◆ Exercise
Setting aside any pictures, reproduce the data exactly.

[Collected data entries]
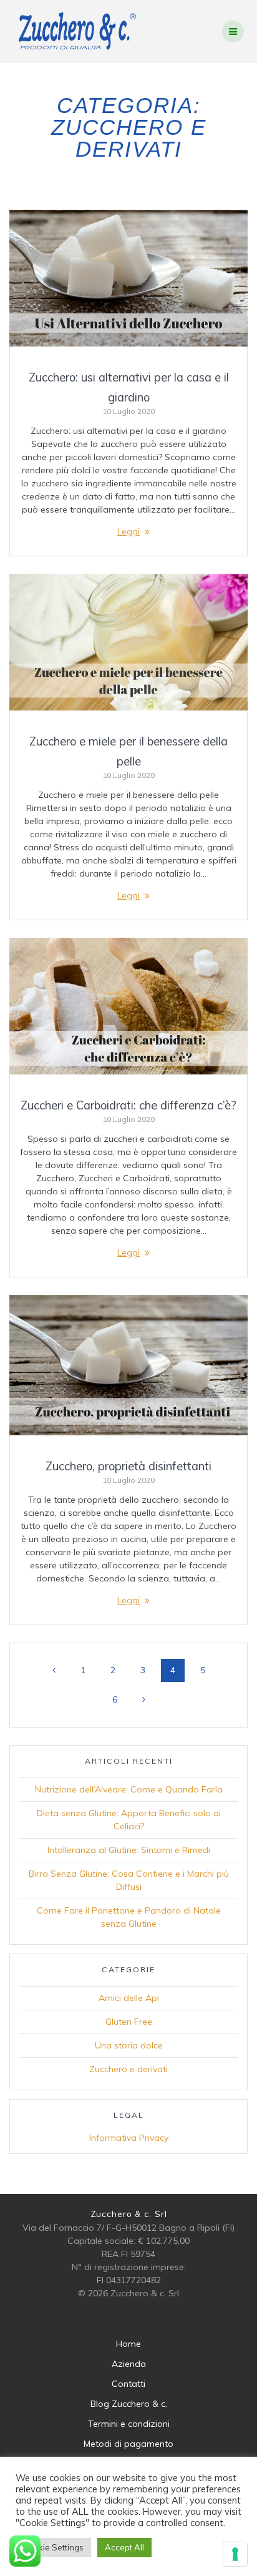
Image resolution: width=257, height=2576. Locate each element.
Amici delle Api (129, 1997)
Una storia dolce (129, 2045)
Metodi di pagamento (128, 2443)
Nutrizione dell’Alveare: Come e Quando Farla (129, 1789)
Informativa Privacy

◆ Output of the task
Image resolution: width=257, height=2576. Locate each element.
Amici delle Api (129, 1997)
Una storia dolce (129, 2045)
Metodi di pagamento (128, 2443)
Nutrizione dell’Alveare: Come e Quando Farla (129, 1789)
Informativa Privacy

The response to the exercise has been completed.